Clean Eating Taco Bake
makes 12 servings
INGREDIENTS
Rice/Bean Mix:
1 cup sprouted bean mix, dry (this
is what I use), can sub lentils or other small bean
1 cup sushi rice (see note below)
water or low-sodium broth
Cook rice/bean mixture per directions (I use a rice cooker on the white-rice
setting). Rice/beans should be sticky, not fluffy.
Casserole:
1 can refried black beans (or black beans, drained, rinsed and
mashed)
3/4 cup shredded cheddar
1 cup diced peppers, raw (use a variety of colors if you like)
1.5 lb chicken chorizo, cooked
1 4oz can sliced black olives
1/4 cup chopped fresh cilantro
NOTE: Sushi Rice - Some manufacturers actually label this as Sushi rice
and you can find it typically in a container on the top shelf. You can also use
Calrose or Jasmine. These will result in the "sticky" rice you need to make this
recipe. Brown rice will not work. The high glycemic white rice is ideal for a
post-workout/training refuel.
DIRECTIONS
Preheat oven to 375 degrees
Spray a baking dish with cooking oil (I used a 12x8)
Spread rice/bean mixture across bottom and halfway up the sides.
Spread mashed black beans over the bottom layer.
Sprinkle with half the cheddar.
Spread cooked chorizo.
Sprinkle with diced pepper and olives.
Top with remaining cheese, then sprinkle on the cilantro.

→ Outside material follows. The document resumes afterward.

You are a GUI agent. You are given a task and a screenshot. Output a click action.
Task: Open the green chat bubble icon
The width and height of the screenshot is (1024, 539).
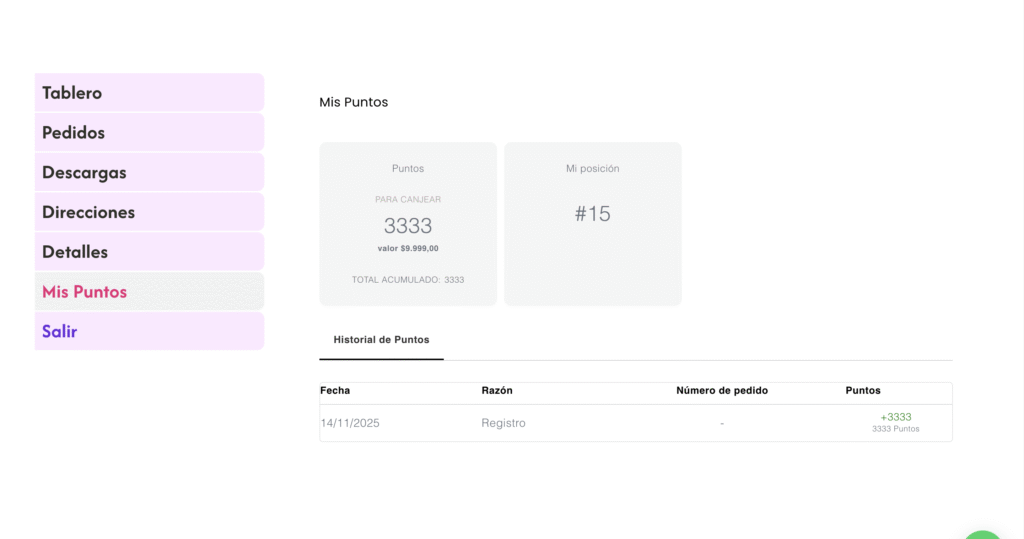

Cover with foil and bake 20 minutes. Remove foil and bake an additional 10
minutes.
Serve or allow to cool and slice into 12 servings, wrapping each with saran wrap
(or other wrap of choice), and store for later.
NUTRITION
Per Serving: 233 calories,
20 grams protein,
26 grams carbs, 4
grams fat, 5 grams fiber, 208 mg sodium.